Blank credits Fred Terman of Stanford with kicking off the Valley’s culture of entrepreneurship.  In his effort to help the US during the Cold War, Terman aggressively encouraged cross-pollination between academia (Stanford) and business.  Stanford’s IP licensing policy became very liberal and lightweight; students were encouraged to start companies to convert this IP into products (instead of getting PhDs).

This phase of the Valley’s development was all driven by Defense and Military Grants.

Silicon Valley

Later, William Shockley, co-inventor of the transistor came back to the Valley and got the second wave going.  Shockley Semiconductor begat Fairchild which begat Intel and 65 other semiconductor companies in the next 20 years.

From component manufacturers, many of these eventually became system vendors.  In parallel with the hardware, software vendors sprung up all over the Valley and many of these eventually morphed into Enterprise software companies.

This phase was driven by Profit and Venture Capital.

The Valley of Irrational Exuberance

Steve’s talk ended at this point.  But the story continues.

After a long transition from silicon to systems to Enterprise software we arrived at the Internet phase. Or what would later be called “the Dot Com Bubble” (which ended, dramatically, with the “Dot Com Bust”).

This phase was driven by Raw Greed and Unbound Venture Capital.

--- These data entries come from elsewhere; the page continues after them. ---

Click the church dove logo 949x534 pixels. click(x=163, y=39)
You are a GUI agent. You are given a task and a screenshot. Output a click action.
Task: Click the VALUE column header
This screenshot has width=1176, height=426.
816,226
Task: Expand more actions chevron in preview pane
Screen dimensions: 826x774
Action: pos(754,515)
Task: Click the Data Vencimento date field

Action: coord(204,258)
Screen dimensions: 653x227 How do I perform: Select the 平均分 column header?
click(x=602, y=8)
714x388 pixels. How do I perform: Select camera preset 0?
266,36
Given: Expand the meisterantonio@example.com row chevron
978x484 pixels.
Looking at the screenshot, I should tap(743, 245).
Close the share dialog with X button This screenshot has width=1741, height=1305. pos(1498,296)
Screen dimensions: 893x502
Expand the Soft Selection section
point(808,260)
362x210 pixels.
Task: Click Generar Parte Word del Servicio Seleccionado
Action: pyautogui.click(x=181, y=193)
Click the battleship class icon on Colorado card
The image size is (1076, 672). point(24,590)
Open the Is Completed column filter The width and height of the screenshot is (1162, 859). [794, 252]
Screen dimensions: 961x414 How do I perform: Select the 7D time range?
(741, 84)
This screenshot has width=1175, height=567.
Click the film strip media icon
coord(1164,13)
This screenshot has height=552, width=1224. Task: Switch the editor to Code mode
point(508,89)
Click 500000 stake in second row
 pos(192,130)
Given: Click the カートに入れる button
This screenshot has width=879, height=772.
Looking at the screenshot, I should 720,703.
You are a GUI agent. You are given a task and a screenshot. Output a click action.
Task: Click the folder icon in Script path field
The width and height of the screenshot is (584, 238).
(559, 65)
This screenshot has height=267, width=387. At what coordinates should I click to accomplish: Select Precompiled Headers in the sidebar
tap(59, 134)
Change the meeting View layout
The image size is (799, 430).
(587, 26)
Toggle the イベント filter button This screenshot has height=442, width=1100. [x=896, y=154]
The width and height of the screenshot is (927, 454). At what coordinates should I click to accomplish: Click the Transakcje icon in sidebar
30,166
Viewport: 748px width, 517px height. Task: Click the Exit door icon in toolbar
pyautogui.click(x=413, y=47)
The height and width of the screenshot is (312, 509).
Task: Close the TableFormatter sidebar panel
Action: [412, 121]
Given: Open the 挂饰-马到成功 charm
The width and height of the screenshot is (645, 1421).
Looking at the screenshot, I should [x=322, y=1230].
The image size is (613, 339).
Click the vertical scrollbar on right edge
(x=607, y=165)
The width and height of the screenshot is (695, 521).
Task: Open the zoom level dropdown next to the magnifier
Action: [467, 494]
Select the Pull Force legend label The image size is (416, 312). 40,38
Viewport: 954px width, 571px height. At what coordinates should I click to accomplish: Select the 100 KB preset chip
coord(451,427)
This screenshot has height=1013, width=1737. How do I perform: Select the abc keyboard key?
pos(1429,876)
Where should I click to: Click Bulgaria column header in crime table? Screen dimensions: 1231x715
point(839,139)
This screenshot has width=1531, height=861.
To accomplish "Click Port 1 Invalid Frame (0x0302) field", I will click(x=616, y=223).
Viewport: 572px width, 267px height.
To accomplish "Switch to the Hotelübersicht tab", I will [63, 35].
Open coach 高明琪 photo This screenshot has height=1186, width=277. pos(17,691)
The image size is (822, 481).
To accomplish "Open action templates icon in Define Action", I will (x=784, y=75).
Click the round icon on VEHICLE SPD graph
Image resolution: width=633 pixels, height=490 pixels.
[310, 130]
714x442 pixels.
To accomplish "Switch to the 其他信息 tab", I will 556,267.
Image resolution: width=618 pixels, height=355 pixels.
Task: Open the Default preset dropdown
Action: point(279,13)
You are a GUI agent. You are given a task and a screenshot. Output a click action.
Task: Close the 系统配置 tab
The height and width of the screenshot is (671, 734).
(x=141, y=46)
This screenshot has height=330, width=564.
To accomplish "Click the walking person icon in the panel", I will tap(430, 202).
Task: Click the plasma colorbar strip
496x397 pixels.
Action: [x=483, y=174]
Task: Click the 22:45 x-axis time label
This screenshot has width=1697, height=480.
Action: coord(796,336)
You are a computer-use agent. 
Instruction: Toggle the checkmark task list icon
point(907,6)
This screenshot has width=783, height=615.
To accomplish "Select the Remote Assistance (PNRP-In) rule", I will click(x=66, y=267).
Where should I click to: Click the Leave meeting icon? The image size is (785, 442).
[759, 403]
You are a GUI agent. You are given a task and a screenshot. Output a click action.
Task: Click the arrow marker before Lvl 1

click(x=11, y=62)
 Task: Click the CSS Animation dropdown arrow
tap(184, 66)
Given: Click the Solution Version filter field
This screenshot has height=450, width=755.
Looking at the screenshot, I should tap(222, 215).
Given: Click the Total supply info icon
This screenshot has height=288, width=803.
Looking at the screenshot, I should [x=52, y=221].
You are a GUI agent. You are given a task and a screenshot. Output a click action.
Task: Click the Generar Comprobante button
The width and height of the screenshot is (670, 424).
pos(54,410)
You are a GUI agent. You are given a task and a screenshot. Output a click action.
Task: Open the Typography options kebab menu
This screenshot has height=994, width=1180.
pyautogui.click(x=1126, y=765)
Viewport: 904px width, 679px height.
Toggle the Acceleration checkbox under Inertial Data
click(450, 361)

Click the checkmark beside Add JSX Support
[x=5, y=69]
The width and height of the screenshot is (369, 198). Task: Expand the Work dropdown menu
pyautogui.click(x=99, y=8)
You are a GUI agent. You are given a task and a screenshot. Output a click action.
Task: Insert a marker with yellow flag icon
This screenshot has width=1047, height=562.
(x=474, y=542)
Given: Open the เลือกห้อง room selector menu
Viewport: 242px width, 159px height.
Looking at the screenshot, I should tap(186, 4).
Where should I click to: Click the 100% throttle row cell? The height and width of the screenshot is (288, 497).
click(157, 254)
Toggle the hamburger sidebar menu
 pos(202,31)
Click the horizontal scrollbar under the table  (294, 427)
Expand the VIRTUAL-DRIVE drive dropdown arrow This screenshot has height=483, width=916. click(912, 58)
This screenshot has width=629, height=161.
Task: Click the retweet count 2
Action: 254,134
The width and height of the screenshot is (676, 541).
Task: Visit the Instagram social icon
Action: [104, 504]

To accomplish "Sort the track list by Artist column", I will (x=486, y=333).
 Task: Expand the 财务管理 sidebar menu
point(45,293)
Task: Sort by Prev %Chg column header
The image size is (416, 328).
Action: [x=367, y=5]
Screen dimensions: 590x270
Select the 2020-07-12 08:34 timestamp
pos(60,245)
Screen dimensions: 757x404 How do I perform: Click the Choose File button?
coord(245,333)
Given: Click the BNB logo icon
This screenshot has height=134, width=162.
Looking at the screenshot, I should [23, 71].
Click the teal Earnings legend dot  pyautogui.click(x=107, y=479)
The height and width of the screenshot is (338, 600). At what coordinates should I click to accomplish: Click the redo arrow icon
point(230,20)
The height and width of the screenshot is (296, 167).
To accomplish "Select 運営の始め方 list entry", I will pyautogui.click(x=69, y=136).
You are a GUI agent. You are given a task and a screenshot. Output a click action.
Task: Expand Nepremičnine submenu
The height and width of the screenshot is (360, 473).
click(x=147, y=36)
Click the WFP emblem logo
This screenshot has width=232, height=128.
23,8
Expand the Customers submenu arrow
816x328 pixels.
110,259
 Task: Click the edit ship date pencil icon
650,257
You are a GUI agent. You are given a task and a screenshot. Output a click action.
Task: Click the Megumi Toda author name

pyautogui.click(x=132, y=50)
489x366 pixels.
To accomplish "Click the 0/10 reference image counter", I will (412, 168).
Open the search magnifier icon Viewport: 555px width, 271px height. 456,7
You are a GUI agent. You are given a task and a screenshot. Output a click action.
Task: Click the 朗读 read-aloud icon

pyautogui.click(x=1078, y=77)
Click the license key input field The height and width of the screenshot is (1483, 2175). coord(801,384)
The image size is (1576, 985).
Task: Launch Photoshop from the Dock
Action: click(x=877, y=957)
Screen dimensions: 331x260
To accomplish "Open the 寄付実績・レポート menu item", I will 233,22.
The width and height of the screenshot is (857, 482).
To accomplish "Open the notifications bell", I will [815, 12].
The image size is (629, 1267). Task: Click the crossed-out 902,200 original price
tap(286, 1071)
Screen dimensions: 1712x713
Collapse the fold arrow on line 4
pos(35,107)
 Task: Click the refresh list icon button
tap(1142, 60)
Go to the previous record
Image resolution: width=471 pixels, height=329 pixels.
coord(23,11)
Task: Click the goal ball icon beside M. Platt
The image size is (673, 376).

BTW, if I had to put this transition on anybody, I would put it on Jim Clark who really kicked off the rush that created the infamous Bubble.  On the positive side, I think he helped to significantly accelerate mainstream adoption of the Internet.  Under other circumstances, it would have taken a lot longer to reach similar levels of adoption. 

The Green (Tech) Valley?

Steve closed his talk with a grand question, “is there another ‘crisis’ that will restart the Valley’s cycle of innovation?”

The answer may well be Green Technology.  At least, a lot of (very smart) Venture Capital is going in that direction.

Let’s hope that this next phase be driven by Environment and Enlightened Capital.